The AMA says Australia needs to get back to routine health care, or risk a greater toll than COVID-19 will bring.

All elective surgeries and procedures have been cancelled to help prepare the health system for the impact of COVID-19; freeing up hospital beds, medical staff and personal protection equipment.

But this means many a prevented from undergoing procedures that detect cancer and other issues.

AMA vice president Chris Zappala says there will be a significant cost in terms of sickness and mortality.

“There's a large amount of everyday disease out there … we run a greater risk that curable disease becomes incurable and the backlog unmanageable,” Dr Zappala said.

The peak medical lobby says there must be a way to have routine care to resume in private hospitals and practices while public hospitals remain on standby for COVID-19 cases.

“There is considerable spare capacity within the public hospital system right now … and no-one is suggesting for a second that that should be taken away,” Dr Zappala said.

“[But] there is scope within the private system to start to loosen the restrictions straight away,” Dr Zappala said.

“There is no point in leaving the private system in paralysis as well.
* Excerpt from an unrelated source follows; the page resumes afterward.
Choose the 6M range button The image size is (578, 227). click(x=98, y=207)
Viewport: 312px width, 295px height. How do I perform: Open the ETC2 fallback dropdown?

“There's very little work happening and it means the governments will have to spend more money to prop up these systems.

“The most worrying concern we have is, the longer the delays in screening routine care continue, the COVID-negative sickness and mortality will be much higher than the COVID-related sickness and mortality than we're seeing.

“To us this just seems ridiculous when we have idle capacity in the private system ready to take up the slack.”

He suggested public patients could be treated in private hospitals under existing relationships.